▶ REQUIREMENT: Pick out each line of the data below that contains the word "height", and copy those lines unchanged.
☆ ☆ ☆ ☆ ☆ ☆ ☆
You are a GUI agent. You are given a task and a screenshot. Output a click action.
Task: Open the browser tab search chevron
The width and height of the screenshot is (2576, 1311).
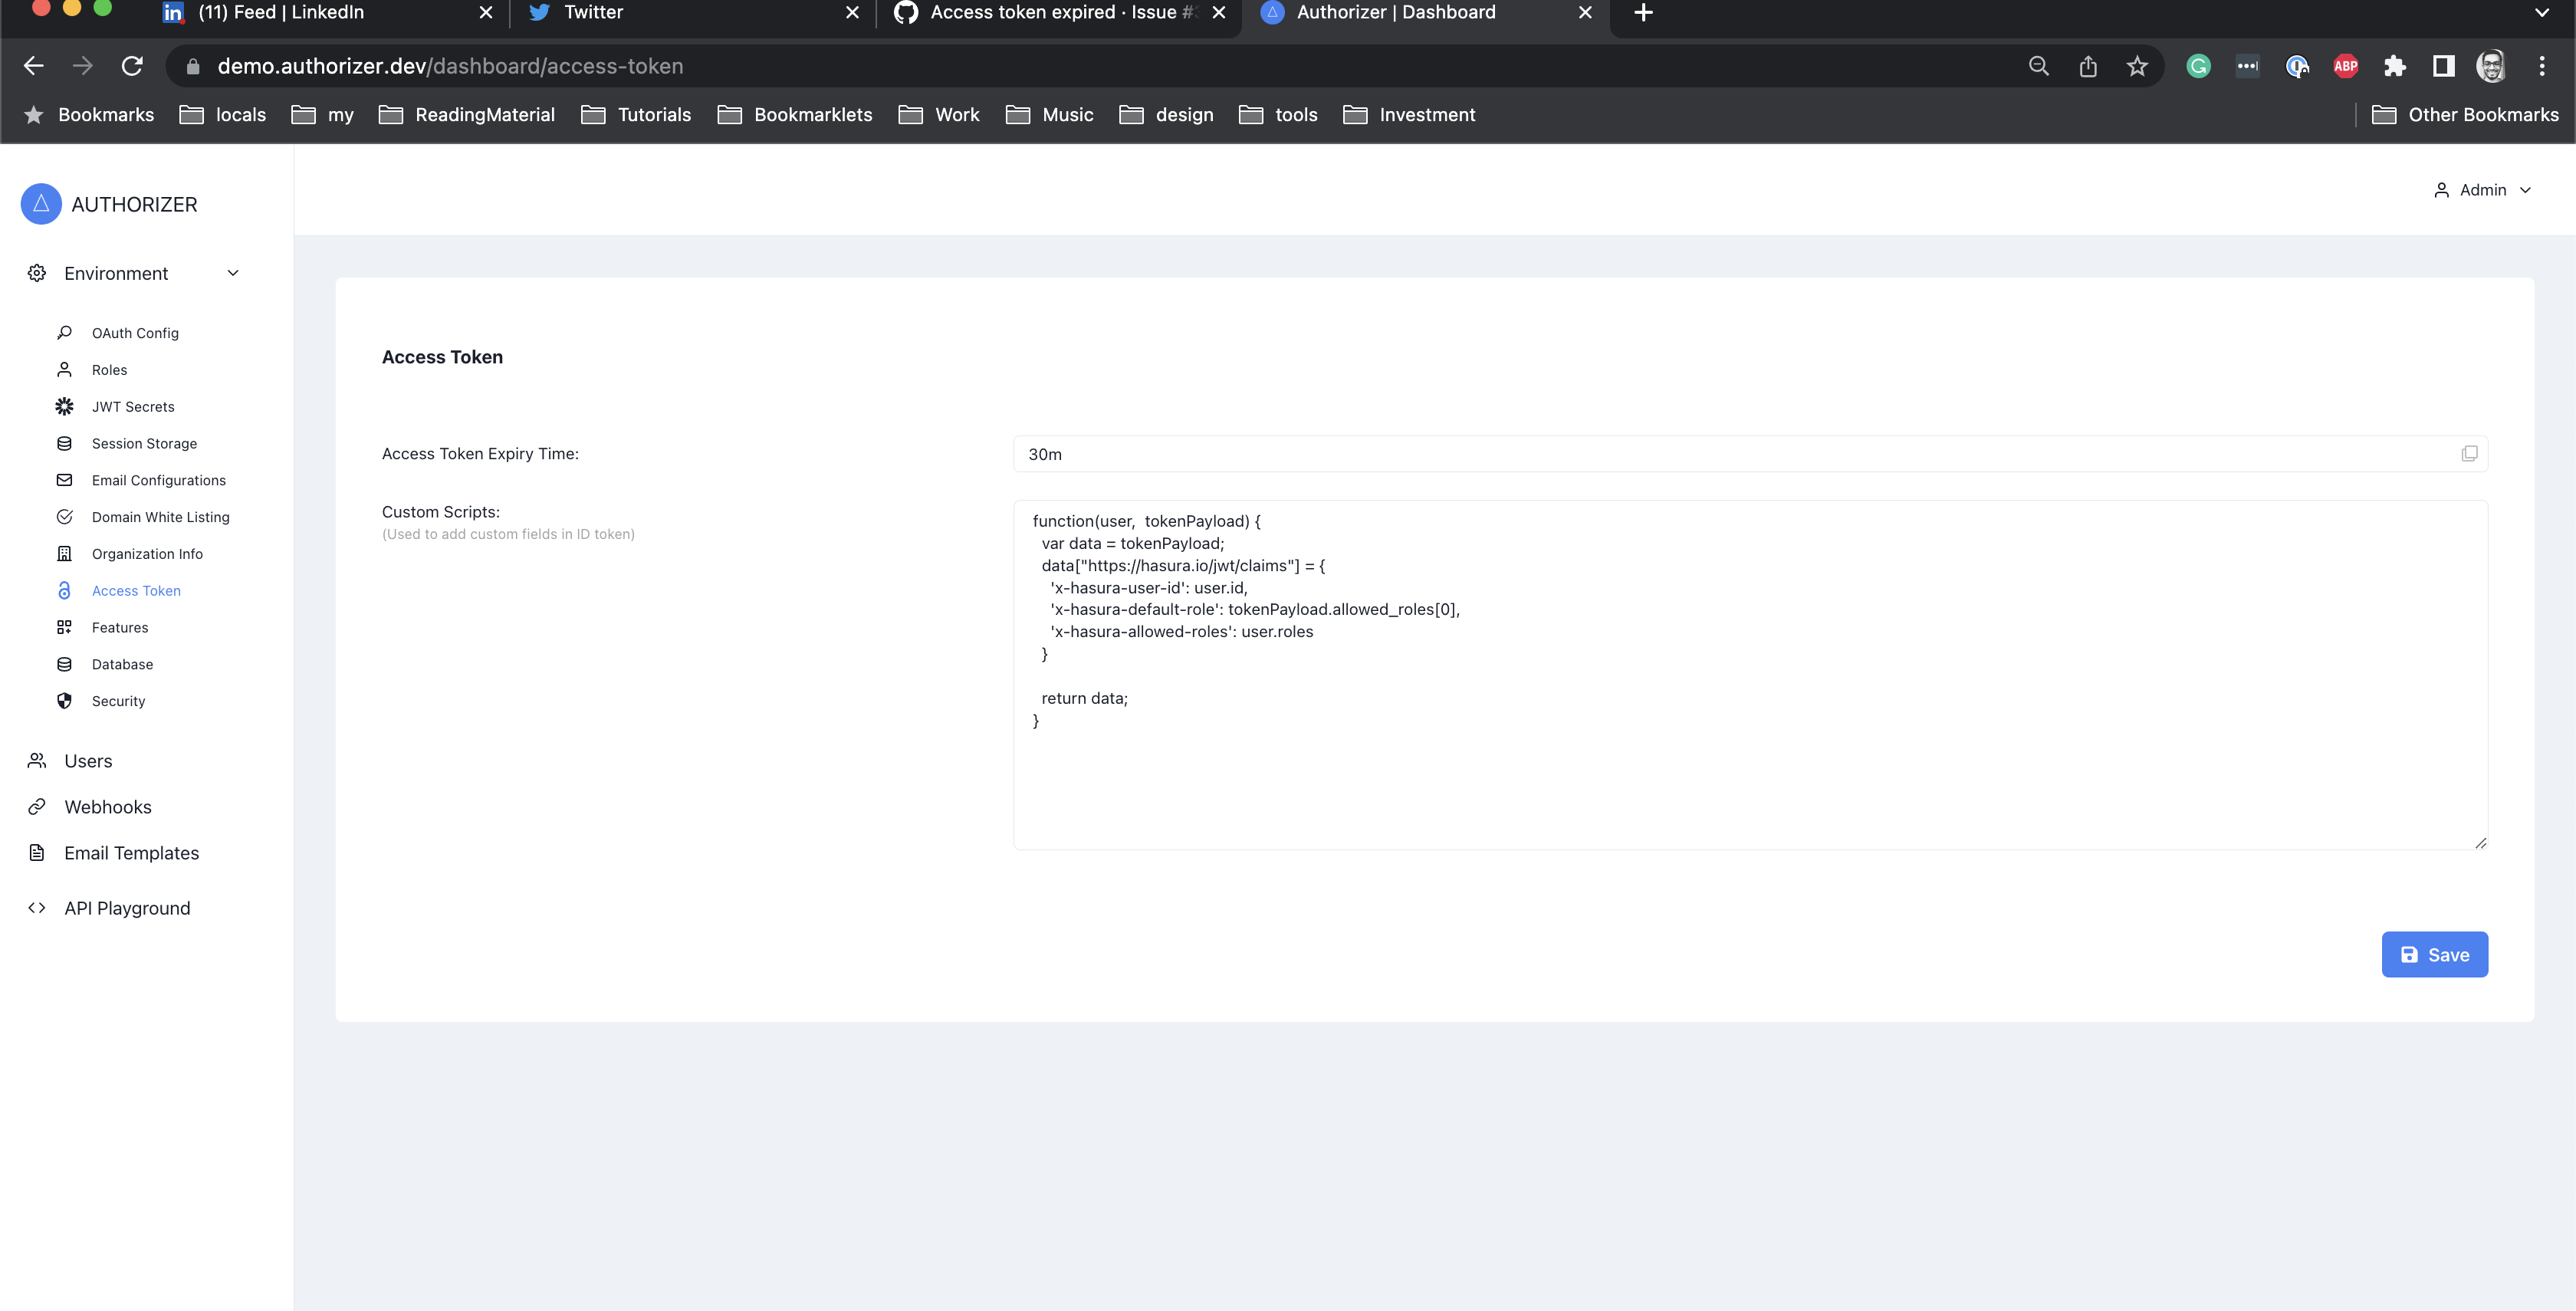click(2543, 13)
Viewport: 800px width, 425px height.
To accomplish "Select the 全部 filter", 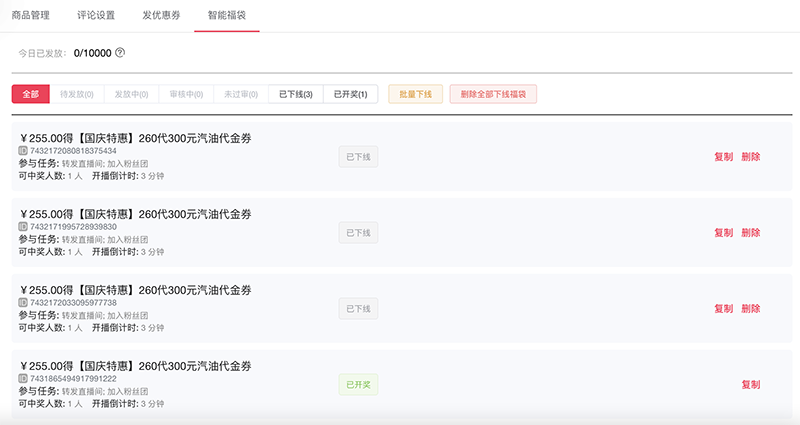I will [x=30, y=94].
☆ ☆ ☆ ☆ ☆ ☆ ☆
▶ SOLVED PROBLEM:
The width and height of the screenshot is (2576, 1311).
Viewport: 800px width, 425px height.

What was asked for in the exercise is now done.